Exercise description
Find the word "first" in the listing; pull out each line holding it.

- - - -

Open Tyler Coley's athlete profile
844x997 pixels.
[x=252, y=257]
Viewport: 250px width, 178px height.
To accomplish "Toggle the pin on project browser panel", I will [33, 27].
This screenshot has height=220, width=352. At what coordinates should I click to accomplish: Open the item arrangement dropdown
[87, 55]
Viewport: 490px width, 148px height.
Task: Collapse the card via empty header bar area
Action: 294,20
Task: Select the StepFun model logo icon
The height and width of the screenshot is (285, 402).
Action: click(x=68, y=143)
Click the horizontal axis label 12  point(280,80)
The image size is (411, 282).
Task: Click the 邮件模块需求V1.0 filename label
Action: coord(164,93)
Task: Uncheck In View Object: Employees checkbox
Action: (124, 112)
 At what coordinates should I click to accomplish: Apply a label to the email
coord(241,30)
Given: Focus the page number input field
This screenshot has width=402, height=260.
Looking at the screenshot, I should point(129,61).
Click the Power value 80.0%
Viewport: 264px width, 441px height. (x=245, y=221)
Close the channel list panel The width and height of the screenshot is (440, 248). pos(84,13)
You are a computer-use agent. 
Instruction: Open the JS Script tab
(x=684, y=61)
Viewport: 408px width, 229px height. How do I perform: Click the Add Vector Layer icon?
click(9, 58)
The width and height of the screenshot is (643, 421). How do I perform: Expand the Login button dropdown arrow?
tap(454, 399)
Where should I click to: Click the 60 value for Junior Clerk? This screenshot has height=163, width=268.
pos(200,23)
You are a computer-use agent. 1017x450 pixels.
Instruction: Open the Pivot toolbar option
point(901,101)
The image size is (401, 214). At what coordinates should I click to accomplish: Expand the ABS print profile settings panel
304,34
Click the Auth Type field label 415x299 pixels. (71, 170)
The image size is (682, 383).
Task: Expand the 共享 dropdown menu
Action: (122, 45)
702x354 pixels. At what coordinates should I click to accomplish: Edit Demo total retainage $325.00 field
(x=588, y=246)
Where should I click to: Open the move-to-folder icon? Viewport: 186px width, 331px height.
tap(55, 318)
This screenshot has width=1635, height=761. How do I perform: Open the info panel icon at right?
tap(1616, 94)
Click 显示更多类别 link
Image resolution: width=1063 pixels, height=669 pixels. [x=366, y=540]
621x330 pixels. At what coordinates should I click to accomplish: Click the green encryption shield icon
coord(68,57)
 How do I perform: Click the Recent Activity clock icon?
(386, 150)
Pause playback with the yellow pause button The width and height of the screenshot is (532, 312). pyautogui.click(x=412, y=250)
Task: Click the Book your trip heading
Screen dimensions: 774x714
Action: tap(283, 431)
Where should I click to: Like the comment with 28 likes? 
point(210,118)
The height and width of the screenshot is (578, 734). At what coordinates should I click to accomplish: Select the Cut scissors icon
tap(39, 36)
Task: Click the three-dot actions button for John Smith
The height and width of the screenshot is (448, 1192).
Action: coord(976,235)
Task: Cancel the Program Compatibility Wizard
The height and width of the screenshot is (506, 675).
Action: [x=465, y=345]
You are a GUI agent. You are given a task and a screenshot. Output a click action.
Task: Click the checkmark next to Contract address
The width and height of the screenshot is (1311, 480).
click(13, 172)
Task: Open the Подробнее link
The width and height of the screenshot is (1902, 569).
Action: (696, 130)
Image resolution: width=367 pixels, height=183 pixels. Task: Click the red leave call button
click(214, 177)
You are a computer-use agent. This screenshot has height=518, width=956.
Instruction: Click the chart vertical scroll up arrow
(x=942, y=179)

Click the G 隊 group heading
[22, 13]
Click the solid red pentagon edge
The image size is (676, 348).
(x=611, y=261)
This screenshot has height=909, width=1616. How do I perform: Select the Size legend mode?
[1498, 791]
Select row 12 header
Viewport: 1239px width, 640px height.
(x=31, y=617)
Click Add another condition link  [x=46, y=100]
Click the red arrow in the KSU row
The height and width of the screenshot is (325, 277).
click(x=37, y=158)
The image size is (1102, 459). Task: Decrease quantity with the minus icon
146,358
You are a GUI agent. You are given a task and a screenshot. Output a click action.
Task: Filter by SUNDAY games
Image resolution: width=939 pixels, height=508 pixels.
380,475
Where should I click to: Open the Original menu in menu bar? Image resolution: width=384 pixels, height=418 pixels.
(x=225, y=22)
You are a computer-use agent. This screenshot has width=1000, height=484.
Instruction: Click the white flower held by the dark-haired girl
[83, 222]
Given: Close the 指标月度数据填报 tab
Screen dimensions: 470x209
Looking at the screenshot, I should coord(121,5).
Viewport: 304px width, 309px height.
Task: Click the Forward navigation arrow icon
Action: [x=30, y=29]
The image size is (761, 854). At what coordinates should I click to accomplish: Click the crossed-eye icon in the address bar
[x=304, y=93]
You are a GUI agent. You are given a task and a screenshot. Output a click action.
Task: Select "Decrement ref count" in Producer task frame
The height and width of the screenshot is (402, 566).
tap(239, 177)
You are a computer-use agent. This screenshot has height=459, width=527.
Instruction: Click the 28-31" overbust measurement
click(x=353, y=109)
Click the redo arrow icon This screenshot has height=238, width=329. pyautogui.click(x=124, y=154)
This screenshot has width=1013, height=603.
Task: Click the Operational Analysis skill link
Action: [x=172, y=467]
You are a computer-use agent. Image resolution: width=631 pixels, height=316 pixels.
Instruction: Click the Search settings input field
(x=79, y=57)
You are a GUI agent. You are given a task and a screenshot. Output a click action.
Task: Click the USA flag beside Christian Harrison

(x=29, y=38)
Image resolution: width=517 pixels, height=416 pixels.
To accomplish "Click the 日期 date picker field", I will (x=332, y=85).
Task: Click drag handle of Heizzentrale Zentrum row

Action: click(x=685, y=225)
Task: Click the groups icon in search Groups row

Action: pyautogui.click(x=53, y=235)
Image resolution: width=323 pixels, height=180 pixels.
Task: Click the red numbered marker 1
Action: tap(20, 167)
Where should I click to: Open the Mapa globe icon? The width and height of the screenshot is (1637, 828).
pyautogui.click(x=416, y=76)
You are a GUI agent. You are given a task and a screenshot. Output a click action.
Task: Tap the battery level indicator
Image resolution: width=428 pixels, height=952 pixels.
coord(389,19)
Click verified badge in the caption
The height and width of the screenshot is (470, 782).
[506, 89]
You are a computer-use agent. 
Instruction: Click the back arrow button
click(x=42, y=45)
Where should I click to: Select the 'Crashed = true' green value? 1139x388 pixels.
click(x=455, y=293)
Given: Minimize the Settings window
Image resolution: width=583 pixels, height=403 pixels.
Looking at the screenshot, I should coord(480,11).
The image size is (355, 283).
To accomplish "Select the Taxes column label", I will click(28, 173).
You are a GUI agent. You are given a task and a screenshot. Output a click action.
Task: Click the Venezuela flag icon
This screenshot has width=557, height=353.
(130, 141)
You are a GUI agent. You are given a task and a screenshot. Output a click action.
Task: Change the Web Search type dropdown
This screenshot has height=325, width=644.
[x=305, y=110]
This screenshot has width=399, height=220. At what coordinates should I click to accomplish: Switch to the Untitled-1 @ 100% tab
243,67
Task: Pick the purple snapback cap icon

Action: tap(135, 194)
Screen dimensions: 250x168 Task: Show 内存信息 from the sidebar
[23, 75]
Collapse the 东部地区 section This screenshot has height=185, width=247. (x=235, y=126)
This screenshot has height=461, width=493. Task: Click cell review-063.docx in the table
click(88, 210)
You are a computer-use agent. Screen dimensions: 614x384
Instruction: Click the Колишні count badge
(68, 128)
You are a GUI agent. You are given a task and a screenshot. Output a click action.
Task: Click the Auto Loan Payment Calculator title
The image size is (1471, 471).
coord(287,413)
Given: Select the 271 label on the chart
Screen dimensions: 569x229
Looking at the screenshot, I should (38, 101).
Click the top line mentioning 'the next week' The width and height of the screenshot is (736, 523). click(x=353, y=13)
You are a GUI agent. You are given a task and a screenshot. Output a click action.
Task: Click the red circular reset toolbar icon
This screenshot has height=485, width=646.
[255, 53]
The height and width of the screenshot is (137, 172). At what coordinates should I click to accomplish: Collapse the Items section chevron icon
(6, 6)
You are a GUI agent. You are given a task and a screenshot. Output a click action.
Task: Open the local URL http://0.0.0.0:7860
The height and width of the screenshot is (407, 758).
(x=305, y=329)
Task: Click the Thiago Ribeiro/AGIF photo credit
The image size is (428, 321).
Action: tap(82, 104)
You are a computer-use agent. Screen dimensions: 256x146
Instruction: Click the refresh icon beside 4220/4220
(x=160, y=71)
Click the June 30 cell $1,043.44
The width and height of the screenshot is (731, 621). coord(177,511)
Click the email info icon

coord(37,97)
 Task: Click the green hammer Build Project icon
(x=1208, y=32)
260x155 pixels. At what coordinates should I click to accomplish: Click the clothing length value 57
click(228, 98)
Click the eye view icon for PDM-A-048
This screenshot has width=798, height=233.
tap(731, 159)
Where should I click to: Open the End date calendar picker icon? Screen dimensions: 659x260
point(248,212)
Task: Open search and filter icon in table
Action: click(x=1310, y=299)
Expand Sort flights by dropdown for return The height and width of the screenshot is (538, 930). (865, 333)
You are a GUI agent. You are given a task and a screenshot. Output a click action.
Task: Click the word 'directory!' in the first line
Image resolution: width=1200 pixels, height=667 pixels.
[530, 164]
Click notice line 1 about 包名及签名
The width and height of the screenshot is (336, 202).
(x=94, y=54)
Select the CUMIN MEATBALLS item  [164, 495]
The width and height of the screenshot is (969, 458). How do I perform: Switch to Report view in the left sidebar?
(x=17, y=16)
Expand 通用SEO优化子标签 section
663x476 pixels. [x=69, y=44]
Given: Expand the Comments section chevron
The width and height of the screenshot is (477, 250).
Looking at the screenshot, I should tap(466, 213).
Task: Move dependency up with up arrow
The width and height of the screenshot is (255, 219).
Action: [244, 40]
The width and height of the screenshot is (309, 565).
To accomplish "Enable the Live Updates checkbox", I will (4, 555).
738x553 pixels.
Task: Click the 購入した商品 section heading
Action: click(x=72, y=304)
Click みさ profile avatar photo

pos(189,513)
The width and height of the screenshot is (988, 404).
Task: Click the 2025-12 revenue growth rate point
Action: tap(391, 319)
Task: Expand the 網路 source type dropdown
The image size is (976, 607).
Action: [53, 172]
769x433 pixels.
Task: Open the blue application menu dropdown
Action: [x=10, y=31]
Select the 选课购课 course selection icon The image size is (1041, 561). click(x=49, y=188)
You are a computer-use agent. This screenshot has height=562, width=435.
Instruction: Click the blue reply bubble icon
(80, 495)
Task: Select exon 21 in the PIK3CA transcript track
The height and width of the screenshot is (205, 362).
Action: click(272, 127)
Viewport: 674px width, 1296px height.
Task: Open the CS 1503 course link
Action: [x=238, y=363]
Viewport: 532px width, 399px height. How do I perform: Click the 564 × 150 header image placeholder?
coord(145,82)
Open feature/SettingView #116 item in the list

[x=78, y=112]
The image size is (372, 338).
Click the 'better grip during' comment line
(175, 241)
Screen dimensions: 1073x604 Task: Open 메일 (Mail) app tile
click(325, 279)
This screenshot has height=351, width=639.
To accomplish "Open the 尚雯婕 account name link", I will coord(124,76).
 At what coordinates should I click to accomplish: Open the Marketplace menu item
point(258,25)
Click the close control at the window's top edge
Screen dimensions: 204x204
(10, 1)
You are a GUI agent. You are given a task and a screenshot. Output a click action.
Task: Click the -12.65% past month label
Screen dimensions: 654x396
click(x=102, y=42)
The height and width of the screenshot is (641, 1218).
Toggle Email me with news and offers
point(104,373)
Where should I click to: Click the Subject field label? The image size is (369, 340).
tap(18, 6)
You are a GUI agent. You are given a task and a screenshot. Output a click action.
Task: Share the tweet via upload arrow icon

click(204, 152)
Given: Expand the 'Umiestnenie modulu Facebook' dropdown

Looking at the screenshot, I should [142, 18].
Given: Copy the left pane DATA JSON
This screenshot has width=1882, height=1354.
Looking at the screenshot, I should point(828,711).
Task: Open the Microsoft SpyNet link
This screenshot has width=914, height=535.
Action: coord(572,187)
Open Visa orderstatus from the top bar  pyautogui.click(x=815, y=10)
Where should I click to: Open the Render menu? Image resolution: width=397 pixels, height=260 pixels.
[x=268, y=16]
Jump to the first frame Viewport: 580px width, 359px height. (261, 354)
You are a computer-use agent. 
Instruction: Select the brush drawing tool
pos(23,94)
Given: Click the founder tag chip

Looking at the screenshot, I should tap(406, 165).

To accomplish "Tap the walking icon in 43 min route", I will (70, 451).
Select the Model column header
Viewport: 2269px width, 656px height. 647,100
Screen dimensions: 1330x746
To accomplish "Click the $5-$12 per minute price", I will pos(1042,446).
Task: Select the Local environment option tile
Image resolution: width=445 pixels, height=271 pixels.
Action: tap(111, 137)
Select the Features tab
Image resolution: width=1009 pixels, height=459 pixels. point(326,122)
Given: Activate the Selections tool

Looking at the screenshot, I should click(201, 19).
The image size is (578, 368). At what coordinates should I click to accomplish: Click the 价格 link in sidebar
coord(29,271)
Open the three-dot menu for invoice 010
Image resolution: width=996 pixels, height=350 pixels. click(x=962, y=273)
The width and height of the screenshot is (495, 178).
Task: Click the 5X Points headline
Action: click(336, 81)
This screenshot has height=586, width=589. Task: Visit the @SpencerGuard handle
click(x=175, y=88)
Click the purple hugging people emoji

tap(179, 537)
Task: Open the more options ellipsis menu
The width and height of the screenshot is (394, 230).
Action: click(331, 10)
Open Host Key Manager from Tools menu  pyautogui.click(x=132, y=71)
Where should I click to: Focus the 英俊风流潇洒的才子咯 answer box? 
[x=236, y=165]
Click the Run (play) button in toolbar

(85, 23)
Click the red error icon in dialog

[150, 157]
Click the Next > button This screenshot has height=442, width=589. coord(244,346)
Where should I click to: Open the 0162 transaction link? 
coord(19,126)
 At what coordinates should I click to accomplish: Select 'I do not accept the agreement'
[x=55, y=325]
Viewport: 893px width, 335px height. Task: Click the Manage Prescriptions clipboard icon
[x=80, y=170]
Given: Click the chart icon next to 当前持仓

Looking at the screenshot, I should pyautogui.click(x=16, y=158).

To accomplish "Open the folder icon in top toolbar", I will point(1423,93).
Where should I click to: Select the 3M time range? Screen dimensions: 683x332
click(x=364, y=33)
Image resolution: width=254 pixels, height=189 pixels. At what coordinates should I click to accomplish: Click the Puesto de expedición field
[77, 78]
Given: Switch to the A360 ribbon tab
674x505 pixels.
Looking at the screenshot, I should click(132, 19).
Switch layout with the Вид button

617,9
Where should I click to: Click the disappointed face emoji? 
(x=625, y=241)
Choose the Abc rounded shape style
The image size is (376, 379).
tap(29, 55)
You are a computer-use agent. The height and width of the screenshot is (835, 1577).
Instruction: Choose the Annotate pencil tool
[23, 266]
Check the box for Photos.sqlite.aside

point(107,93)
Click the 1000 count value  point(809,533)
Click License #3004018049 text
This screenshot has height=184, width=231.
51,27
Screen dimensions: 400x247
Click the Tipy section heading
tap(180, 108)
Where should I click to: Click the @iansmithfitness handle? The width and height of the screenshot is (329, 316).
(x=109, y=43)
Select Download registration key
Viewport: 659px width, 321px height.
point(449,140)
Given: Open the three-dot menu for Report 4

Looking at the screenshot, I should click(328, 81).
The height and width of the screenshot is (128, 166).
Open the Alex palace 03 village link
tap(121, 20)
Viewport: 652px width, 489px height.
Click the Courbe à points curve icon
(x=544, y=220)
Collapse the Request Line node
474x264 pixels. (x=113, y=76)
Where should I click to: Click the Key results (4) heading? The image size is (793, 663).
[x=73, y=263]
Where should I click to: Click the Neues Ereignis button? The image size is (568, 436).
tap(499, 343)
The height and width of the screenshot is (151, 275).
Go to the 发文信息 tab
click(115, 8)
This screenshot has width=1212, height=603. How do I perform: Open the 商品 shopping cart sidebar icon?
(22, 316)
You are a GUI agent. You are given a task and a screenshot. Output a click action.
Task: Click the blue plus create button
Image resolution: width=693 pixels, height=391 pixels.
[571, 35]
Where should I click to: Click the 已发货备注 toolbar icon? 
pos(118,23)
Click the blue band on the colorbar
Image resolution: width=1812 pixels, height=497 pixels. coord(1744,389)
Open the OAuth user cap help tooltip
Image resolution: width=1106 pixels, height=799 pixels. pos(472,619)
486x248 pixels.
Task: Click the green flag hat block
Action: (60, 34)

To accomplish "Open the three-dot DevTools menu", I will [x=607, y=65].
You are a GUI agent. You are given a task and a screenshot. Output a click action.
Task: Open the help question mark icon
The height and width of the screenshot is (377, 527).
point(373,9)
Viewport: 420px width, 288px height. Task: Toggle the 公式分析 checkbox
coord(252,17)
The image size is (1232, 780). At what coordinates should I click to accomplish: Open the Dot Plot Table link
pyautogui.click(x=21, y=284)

- - - -

Your response
Task: Click the word 'directory!' in the first line
Jump to the first frame Viewport: 580px width, 359px height. (261, 354)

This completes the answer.